[Collected data]
━━━
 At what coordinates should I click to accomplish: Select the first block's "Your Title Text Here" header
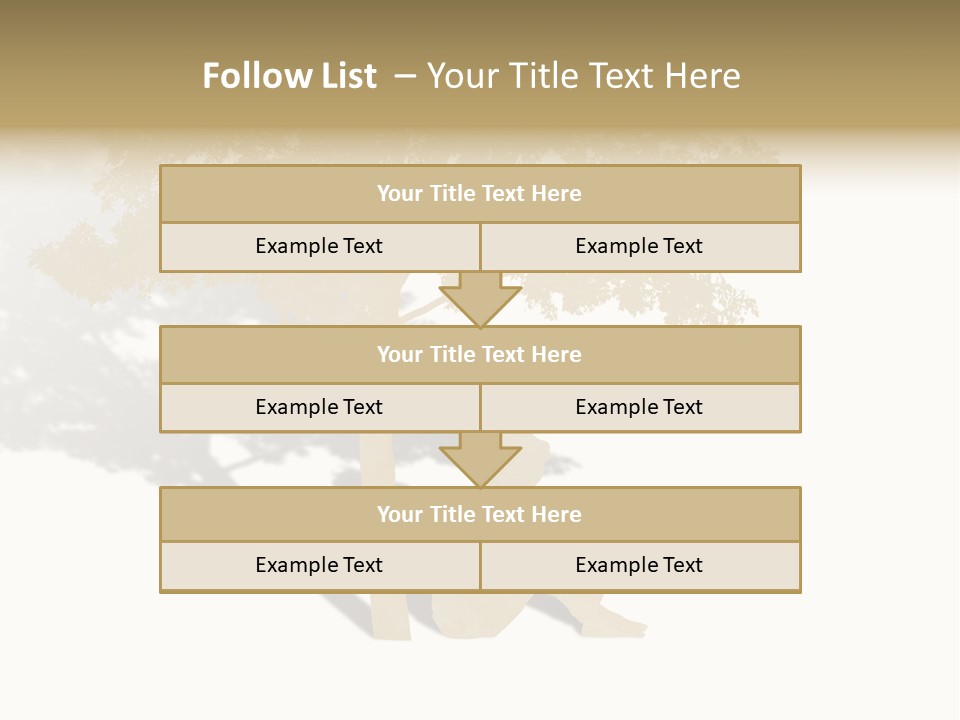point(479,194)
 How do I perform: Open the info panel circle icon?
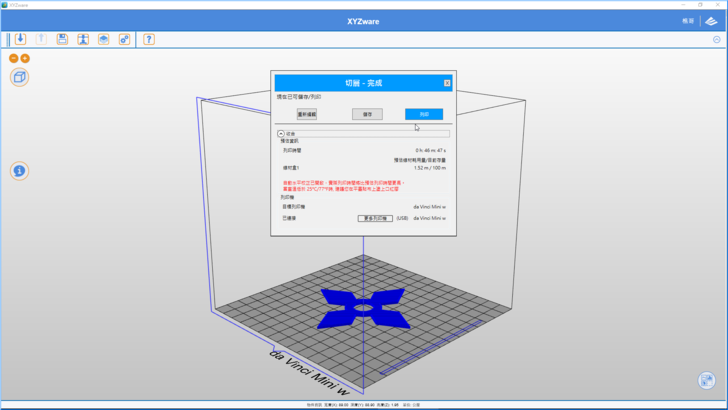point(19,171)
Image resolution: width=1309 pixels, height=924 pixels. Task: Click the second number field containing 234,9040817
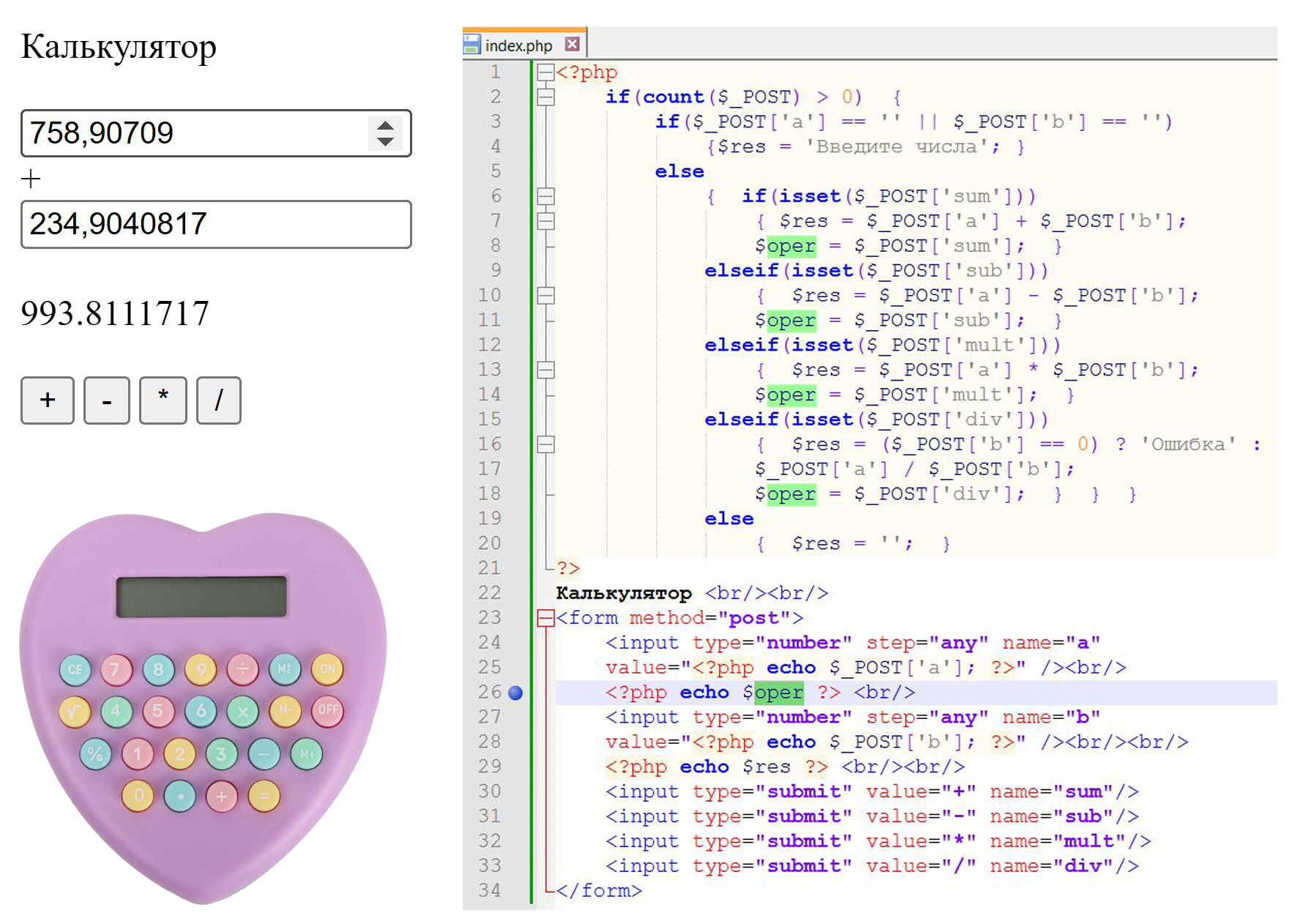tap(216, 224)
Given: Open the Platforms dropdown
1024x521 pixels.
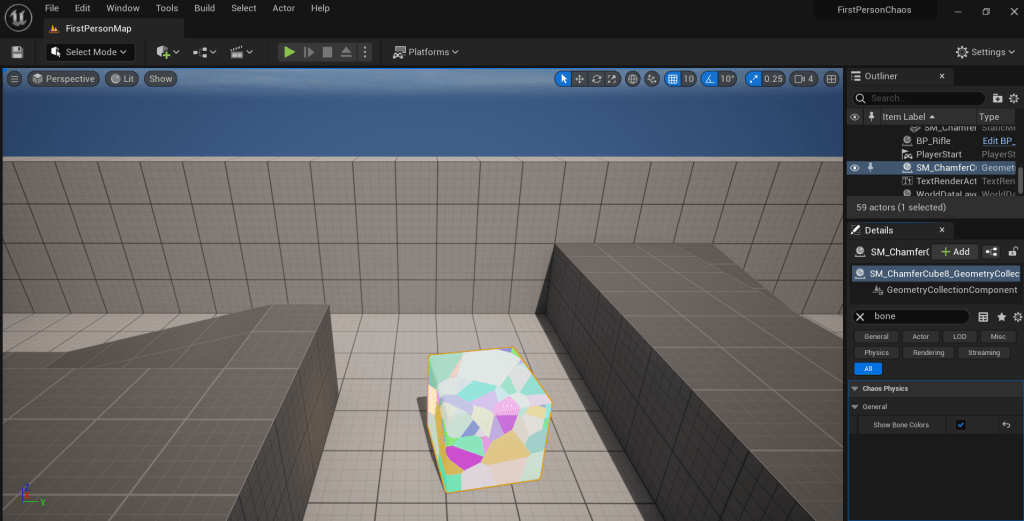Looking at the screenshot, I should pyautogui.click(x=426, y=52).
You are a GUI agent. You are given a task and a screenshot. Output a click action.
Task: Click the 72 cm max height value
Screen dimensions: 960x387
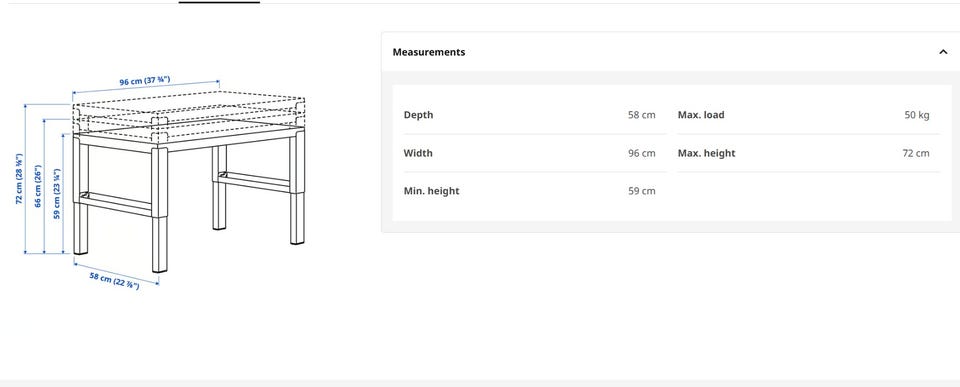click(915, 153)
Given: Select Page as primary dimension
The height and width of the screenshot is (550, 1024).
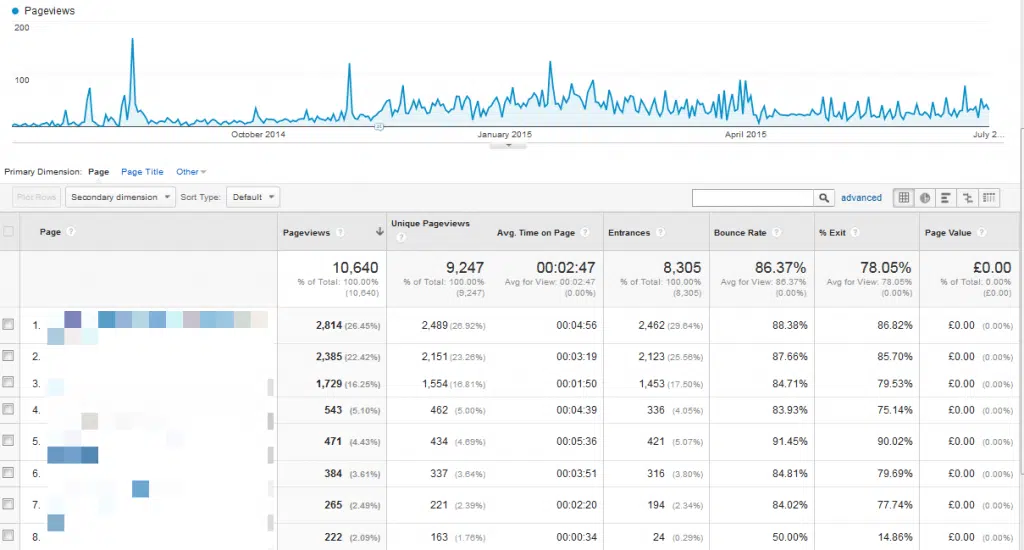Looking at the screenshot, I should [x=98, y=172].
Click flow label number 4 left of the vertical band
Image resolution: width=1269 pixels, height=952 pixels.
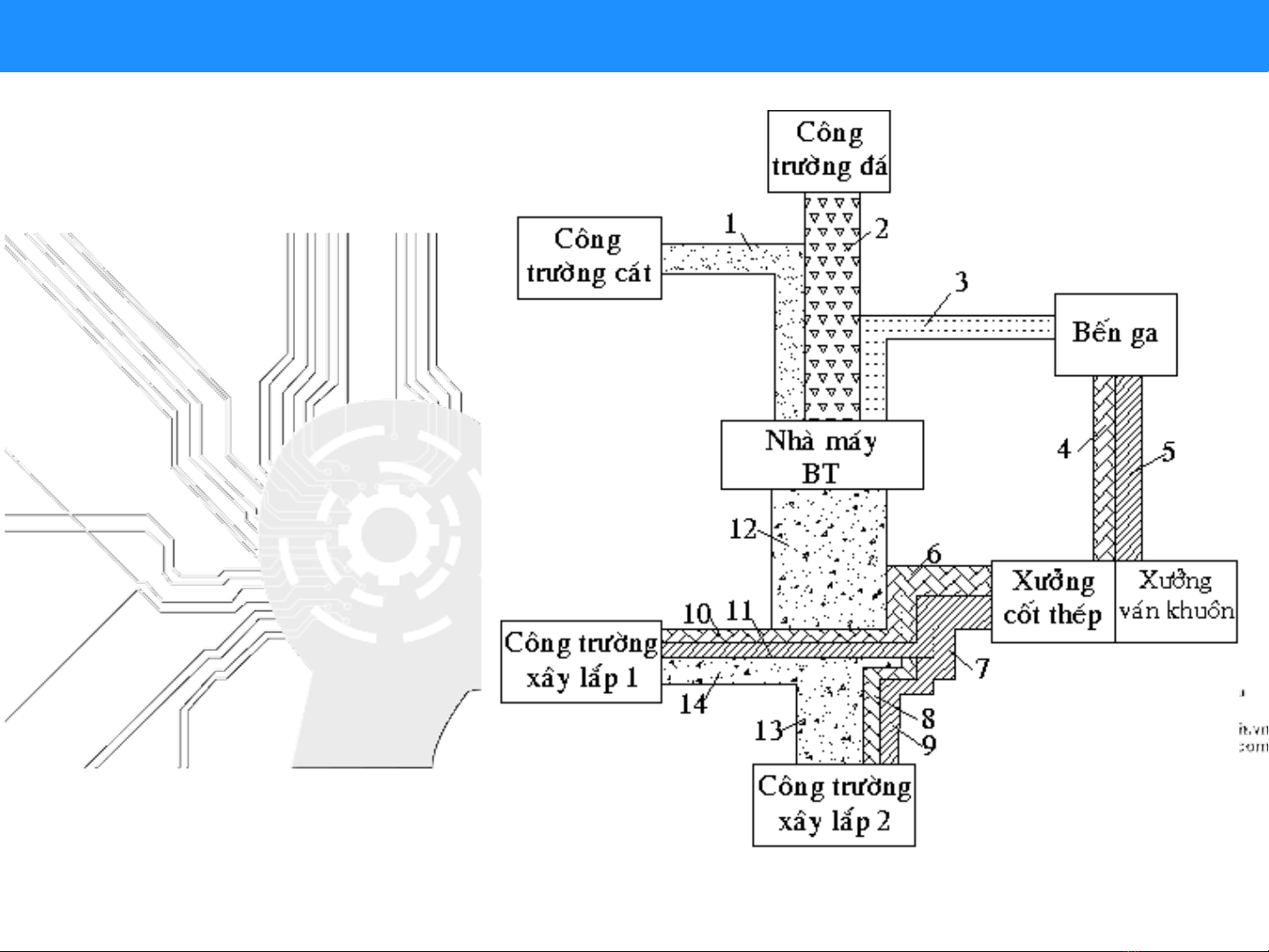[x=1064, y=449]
━━━
WHAT YOU ARE ASKED TO DO ▸
The answer must be an exact copy of the lines from the start of the records above through the line containing "You are a GUI", with no pictures in it.

ANSWER AREA ▸
 At what coordinates should I click to accomplish: Select the first block's "Your Title Text Here" header
point(479,194)
 How do I perform: Open the info panel circle icon?
point(19,171)
Image resolution: width=1309 pixels, height=924 pixels. Task: Click the second number field containing 234,9040817
tap(216, 224)
Given: Open the Platforms dropdown
1024x521 pixels.
Looking at the screenshot, I should pyautogui.click(x=426, y=52).
You are a GUI agent. You are given a task and a screenshot. Output a click action.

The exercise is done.